Now try a multilayer ANN by adding 1 ReLu layer

In [None]:
# Default parameters. 
num_iterations = 25
val_iteration = 100
batch_size = 200
learning_rate = 2e-3
weight_decay = 0
weight_scale = 0.0001
num_hidden_units = 100

N = X_train[0].shape[0]
params_lin_layer = {
    "w_std": weight_scale
}

network = Network(batch_size, weight_decay, train_mode=True)
network.add_layer('linear', num_hidden_units, input_dim=N,
                  params=params_lin_layer)
network.add_layer('relu')
network.add_layer('linear', num_classes, params=params_lin_layer)
network.add_loss(SoftmaxCrossEntropyLoss())

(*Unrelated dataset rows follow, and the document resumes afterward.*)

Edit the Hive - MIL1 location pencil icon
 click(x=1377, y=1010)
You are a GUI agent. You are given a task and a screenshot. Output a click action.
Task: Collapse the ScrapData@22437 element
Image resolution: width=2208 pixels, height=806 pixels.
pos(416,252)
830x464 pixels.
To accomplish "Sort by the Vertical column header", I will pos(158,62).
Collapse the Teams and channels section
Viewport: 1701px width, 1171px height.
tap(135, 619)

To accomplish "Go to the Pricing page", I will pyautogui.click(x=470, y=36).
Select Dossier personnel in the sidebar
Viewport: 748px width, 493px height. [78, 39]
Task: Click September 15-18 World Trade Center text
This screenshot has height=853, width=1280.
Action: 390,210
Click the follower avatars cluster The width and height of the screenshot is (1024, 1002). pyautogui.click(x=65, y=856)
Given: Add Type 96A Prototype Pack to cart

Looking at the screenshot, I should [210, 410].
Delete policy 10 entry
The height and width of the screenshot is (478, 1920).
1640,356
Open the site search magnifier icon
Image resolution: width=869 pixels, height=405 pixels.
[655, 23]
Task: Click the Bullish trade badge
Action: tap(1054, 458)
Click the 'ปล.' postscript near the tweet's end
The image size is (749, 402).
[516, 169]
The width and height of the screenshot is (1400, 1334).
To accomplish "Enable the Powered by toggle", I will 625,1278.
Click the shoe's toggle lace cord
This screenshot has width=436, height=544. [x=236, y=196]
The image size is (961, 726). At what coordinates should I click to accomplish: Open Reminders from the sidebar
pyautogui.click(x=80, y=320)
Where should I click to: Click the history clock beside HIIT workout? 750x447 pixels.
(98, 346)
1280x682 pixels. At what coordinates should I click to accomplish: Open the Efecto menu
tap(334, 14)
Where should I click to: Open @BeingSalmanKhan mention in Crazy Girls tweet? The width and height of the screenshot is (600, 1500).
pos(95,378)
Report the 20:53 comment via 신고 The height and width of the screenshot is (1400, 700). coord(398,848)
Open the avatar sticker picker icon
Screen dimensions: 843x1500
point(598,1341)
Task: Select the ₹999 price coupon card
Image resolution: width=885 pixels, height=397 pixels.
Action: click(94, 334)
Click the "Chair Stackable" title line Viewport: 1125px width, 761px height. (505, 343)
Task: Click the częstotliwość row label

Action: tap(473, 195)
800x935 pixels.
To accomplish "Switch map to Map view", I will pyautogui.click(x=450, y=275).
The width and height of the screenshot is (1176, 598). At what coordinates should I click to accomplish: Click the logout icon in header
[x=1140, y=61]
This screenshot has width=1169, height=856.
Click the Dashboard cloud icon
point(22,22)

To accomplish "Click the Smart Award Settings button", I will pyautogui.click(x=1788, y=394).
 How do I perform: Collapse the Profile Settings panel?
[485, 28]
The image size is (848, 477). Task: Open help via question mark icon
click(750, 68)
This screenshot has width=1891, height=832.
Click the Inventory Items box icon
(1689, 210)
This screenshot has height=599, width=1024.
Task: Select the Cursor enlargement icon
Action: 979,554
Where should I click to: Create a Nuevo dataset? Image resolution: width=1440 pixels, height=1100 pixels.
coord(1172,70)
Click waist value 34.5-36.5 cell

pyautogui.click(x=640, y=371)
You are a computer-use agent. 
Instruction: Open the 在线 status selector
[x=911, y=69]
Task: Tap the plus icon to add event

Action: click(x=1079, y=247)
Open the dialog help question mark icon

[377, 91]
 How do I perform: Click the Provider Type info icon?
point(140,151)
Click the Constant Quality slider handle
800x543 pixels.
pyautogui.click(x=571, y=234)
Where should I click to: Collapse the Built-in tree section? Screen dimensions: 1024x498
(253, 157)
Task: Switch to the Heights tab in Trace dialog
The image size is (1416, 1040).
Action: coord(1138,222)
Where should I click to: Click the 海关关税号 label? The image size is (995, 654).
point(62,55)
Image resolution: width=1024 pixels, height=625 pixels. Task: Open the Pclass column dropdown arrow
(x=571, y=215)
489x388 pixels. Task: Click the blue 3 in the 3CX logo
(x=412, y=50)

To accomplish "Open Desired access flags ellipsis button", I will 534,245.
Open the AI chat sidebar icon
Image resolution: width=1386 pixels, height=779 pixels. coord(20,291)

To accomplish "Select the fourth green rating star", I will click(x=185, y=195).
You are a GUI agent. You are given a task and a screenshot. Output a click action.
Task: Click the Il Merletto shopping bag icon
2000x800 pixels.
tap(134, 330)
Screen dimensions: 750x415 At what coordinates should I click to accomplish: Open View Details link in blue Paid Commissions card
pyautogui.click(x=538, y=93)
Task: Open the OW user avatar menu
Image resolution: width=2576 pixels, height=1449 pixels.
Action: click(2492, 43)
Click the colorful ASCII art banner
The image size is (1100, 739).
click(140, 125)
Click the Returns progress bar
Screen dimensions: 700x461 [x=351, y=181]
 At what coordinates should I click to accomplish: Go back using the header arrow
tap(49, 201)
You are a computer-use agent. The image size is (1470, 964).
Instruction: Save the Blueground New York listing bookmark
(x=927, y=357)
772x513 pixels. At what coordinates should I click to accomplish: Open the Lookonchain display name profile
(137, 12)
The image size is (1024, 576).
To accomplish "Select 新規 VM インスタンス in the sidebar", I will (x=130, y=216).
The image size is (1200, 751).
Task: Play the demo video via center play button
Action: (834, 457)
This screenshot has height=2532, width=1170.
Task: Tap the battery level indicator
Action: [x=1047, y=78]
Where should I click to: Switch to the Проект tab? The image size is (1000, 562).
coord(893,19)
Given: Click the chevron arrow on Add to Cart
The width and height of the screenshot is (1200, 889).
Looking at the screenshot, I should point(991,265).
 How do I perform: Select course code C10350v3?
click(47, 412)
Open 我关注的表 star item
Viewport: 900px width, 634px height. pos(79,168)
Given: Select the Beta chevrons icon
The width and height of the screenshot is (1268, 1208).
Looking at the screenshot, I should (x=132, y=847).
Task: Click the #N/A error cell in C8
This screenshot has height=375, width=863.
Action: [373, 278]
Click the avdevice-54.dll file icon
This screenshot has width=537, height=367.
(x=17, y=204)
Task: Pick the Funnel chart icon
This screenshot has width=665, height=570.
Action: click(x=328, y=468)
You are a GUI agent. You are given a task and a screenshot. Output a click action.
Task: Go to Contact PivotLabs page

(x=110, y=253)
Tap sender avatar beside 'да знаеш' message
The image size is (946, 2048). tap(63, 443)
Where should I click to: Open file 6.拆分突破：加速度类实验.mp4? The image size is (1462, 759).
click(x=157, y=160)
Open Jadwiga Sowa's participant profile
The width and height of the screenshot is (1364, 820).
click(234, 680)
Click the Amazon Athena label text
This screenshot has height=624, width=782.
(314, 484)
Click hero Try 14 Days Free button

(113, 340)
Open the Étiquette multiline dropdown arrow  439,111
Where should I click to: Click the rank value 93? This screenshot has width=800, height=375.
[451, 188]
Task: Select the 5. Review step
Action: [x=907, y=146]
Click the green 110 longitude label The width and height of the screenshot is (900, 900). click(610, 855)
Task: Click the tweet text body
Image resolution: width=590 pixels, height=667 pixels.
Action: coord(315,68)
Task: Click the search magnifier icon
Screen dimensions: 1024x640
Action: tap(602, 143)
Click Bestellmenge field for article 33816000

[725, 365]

sgd = SGD(network, X_train, Y_train_one_hot, batch_size)

accuracy = get_accuracy(network, X_val, Y_val)
for i in range(20):
    sgd.train(num_iterations, learning_rate)
    train_accuracy = get_accuracy(network, X_train, Y_train)
    print("the train accuracy is {}".format(train_accuracy))
    val_accuracy = get_accuracy(network, X_val, Y_val)
    print("the validation accuracy is {}".format(val_accuracy))
    print(get_accuracy2(network, X_val, Y_val))